Sim, sou diretor-associado do website Sibila. Sibila, criada pelos poetas Régis Bonvicino e Charles Berstein, põe em questão essa faceta hipocritamente tolerante do pós-moderno. Há outros espaços onde esse apetite crítico sobrevive, lembro, por exemplo, o site Critério, editado pelo Marcelo Chagas. Procuramos fazer um debate interessado e interessante. Nos meus blogs eu já vinha fazendo isso, e desde 2000, mais ou menos. A crítica nunca cessa, queiramos ou não, sempre iremos topar maus, bons ou excelentes escritores. O que acontece é que parece que estamos abdicando de avançar alguns julgamentos públicos a respeito dessa classe de produtores, embora no espaço indecoroso da privacidade não nos furtemos de, já nem digo julgar, mas sob a vestimenta cínica da maledicência, sentar o sarrafo, pelas costas, nas realizações dos nossos iguais. Minha crítica não é senão uma forma de interpretação, faço-a nesse sentido de que se trata de uma coisa em movimento, aberta à réplica futura. É necessário que outros também o façam, e que, se possível, apresentem outros tópicos e nomes. Escolhas entre os escolhos. Fazendo isso o analista se situa, ou seja, diz de onde veio e, talvez, para onde e com quem vai.

Mallarmé

Os grupos literários, os movimentos literários, as escolas literárias, as confrarias literárias, etc, estão em extinção?

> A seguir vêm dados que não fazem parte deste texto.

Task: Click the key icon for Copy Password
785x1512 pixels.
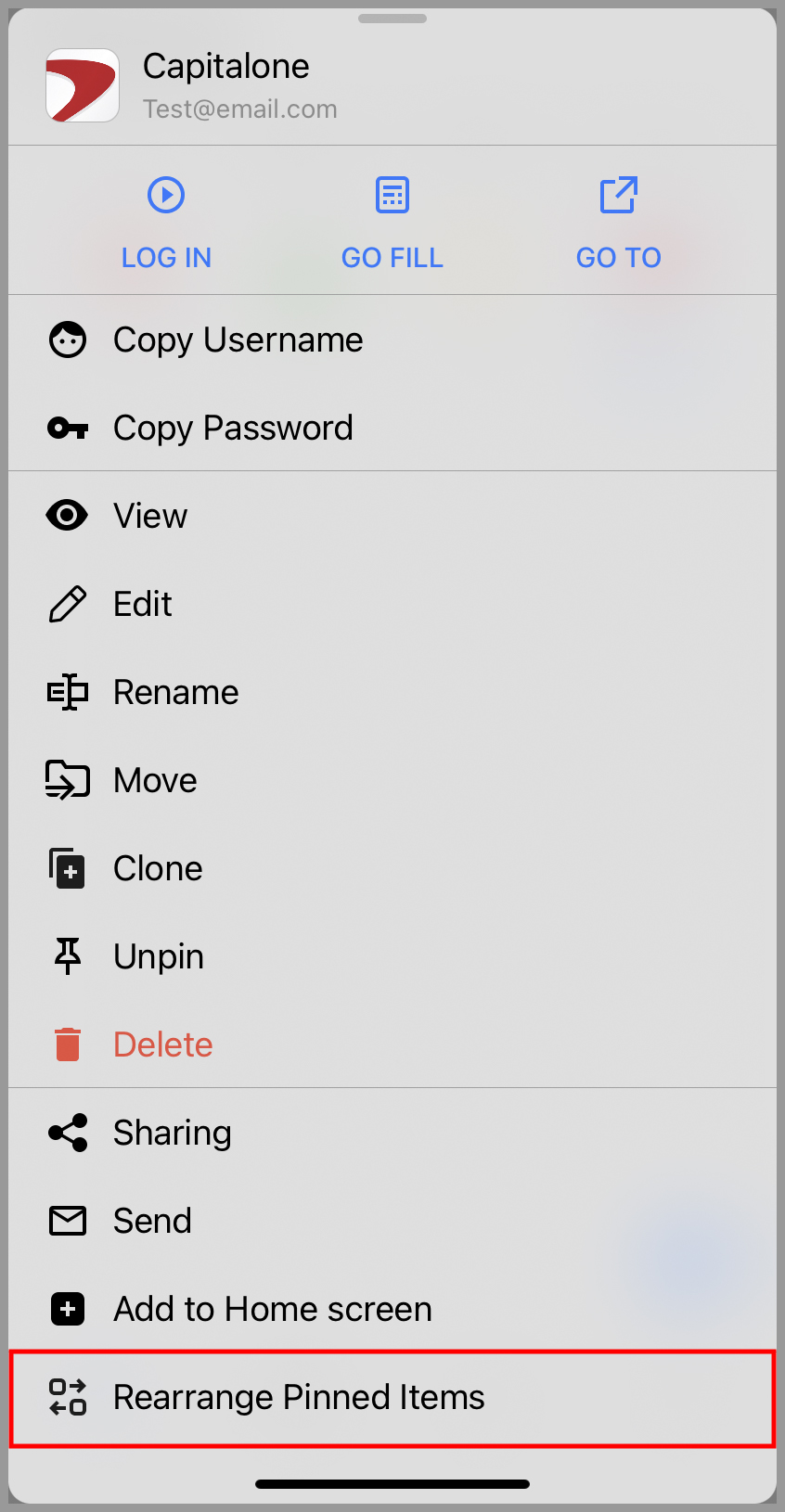Action: pos(68,428)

Movimentos e escolas (na acepção de proposição estética), arrisco a dizer que sim. Quanto a grupos e confrarias, ao contrário, eles estão aí, muito atuantes, dirigindo editoras e coleções, revistas, centros culturais públicos e privados. É assim mesmo. E, por outro lado, é em função disso que a mirada crítica precisa estar afiada. A recepção às vezes se mostra perversa e oscila ao sabor do vento. Há uma dialética um tanto tensa entre os interesses dos grupos envolvidos, as contingências históricas e o transcurso mais demorado do tempo onde as coisas acabam se decantando.

Você ministra oficinas poéticas. Não sei se soa bem dizer que você “dá aulas de poesia”. Mas enfim, as suas aulas ou encontros diferem bastante do ensino acadêmico. O quanto o ensino universitário pode ser nocivo para a literatura, devido ao seu conservadorismo e politicagens?

O ensino universitário de literatura não promove a poesia e nem a prosa inventivas. Para Borges, professores de literatura não gostam da matéria que ensinam. À academia só interessa o “controle institucional da interpretação” a propósito de algumas obras a respeito das quais tudo já foi dito.

O que é melhor para a poesia como arte: ser pop e disseminada em todos os campos ou ser marginal?

Alguém já disse que a boa poesia está à margem da margem. A cultura pop supõe uma relação horizontal entre o artista e seu fruidor, rompe-se a linha de fronteira entre a alta e a baixa cultura. Atendendo às demandas do seu público, o criador resgata ao cotidiano da cultura da metrópole os insumos da sua arte. Embora eu não defenda a poesia como uma seita catacúmbica, sociedade secreta, etc, essa visibilidade excessiva e frívola da mundanidade pop também não me agrada. Na verdade eu quero distância do meu leitor, inclusive porque essa proximidade tende a ser corruptora.